→ **RECORDS PROVIDED**

------------------------------------------------

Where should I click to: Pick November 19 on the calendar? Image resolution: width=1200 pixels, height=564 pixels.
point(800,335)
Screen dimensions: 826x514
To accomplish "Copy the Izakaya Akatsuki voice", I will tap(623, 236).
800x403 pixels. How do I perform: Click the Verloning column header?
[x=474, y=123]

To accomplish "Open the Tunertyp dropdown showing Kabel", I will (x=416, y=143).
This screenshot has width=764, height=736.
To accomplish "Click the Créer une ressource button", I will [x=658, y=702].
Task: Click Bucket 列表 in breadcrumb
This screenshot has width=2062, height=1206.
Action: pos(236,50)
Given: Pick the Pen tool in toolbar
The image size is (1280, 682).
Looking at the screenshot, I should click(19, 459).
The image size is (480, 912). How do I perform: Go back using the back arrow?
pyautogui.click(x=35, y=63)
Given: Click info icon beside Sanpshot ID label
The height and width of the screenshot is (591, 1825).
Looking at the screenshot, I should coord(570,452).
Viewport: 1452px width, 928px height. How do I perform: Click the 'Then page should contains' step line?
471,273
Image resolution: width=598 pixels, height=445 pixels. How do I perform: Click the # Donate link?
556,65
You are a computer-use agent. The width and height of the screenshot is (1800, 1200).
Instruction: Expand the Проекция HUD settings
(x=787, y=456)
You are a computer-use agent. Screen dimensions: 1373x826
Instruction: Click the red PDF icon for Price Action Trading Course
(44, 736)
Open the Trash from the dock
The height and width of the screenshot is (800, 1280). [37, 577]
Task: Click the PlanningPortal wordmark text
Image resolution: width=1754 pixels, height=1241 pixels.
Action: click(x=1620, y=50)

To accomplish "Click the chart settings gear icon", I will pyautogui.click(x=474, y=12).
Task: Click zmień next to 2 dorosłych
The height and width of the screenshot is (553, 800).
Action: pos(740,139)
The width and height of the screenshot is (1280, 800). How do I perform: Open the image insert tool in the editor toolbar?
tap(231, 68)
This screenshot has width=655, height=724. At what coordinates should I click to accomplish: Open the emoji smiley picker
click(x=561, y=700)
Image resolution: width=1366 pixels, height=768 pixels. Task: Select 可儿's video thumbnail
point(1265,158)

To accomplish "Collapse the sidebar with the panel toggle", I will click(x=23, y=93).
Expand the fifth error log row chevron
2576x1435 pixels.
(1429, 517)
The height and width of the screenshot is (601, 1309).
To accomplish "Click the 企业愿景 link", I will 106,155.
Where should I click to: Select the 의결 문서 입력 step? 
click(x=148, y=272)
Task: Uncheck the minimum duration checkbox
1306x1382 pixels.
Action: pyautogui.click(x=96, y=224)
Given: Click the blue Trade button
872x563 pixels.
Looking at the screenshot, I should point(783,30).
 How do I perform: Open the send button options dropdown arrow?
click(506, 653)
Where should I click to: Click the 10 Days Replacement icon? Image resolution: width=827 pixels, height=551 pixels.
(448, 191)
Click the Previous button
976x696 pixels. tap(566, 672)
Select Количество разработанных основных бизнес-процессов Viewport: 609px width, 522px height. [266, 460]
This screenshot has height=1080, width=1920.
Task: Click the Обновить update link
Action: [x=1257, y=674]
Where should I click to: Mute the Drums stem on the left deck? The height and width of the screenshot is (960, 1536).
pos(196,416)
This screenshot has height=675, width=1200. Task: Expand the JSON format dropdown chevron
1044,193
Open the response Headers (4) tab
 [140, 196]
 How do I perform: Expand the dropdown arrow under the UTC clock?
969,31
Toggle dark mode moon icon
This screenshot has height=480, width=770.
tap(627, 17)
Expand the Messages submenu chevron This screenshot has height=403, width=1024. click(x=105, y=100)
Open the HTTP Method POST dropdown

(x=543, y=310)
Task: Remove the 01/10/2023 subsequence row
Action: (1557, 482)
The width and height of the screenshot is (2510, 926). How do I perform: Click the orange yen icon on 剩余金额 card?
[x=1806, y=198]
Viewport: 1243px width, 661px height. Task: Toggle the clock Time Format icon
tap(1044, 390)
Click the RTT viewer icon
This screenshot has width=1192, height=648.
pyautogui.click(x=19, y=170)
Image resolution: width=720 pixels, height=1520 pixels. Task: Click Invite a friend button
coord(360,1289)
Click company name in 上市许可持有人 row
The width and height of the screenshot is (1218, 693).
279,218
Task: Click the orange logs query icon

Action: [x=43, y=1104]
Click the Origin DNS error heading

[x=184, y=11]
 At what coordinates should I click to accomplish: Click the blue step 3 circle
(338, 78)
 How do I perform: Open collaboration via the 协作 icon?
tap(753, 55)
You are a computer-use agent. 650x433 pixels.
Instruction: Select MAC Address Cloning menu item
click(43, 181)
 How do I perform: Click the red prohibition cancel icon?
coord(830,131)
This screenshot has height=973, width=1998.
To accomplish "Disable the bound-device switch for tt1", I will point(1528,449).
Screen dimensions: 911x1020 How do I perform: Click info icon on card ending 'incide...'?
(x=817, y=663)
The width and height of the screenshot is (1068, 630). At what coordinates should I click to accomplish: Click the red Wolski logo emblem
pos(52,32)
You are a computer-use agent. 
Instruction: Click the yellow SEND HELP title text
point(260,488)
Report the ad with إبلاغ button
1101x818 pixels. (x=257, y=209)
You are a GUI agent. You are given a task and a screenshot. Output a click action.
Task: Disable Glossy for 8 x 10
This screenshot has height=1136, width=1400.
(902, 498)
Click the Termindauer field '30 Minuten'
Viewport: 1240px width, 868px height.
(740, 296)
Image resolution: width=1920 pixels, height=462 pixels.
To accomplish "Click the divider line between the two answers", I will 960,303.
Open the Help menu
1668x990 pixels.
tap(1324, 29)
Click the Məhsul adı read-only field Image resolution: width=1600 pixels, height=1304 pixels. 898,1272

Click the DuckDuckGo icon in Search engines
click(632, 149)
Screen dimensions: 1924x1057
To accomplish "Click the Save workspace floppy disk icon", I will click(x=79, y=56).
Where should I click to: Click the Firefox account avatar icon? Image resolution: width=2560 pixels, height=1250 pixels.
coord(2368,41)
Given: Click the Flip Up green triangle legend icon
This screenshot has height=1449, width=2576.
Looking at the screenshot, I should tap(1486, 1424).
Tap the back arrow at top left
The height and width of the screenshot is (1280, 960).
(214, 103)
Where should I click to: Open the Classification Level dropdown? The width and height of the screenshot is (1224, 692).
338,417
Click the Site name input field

------------------------------------------------

→ **SHORT EXERCISE**
How many lines in the listing above contain the string "point", counting only matches with the same capitalization? Reply with the number alone.

→ **FULL OUTPUT**
5